-- Given exercise 1 --
Can you format every line of the listing below, not the article, as a numbered list, with blank lines dropped and the pictures left out?
====== Document text ======
What happens to your accounts when you die? OpenID calls for digital estate action

When people die, the fate of their digital accounts depends on a series of fragmented policies and legal systems rife with gaps, according to the OpenID Foundation. A new white paper from OIDF calls for governments, technology providers and international standards bodies to come together with coordinated steps to protect these digital estates and make them accessible to the right people.
In “The Unfinished Digital Estate,” co-authors Dean H. Saxe, Mike Kiser and Heather Flanagan, along with contributor Eve Maler, examine the gaps that not just bank accounts, but also emails, photos, creative work and social media profiles can fall into. The importance of properly managing this content has only increased as advances in deepfake technology have made it possible to impersonate deceased people for manipulation or fraud.
====== Given records ======
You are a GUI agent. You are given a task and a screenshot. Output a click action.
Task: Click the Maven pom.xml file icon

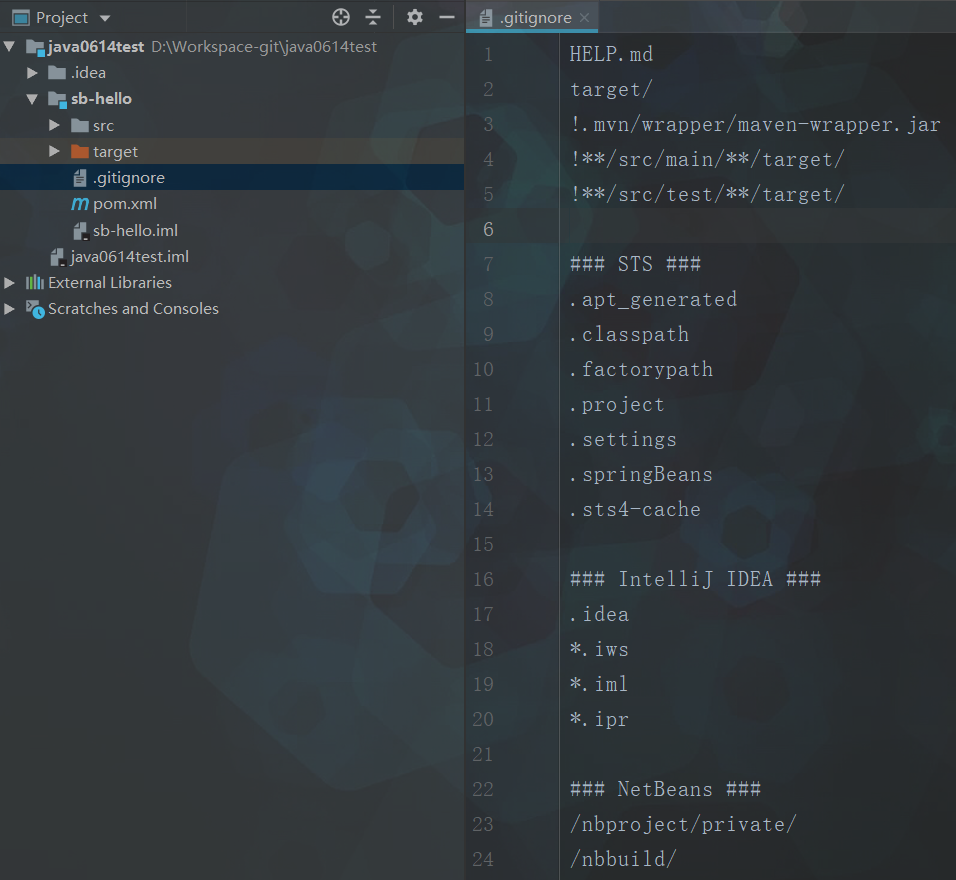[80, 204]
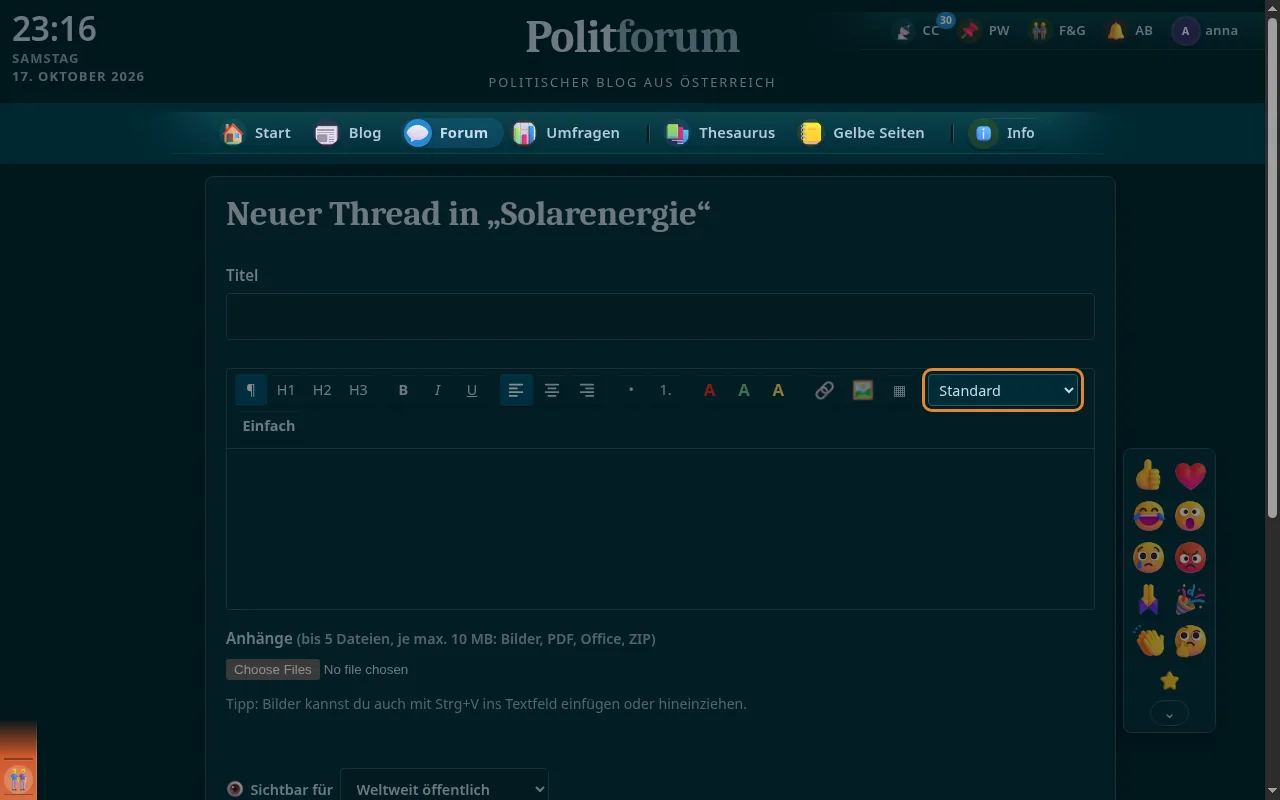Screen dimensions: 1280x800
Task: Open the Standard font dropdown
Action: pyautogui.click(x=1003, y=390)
======
-- Given exercise 2 --
In the article on digital estates, who is named as a contributor to "The Unfinished Digital Estate," alongside its co-authors?

-- Full response 1 --
1. You are a GUI agent. You are given a task and a screenshot. Output a click action.
2. Task: Click the Maven pom.xml file icon
3. [80, 204]
4. Screen dimensions: 1280x800
5. Task: Open the Standard font dropdown
6. Action: pyautogui.click(x=1003, y=390)

-- Full response 2 --
Eve Maler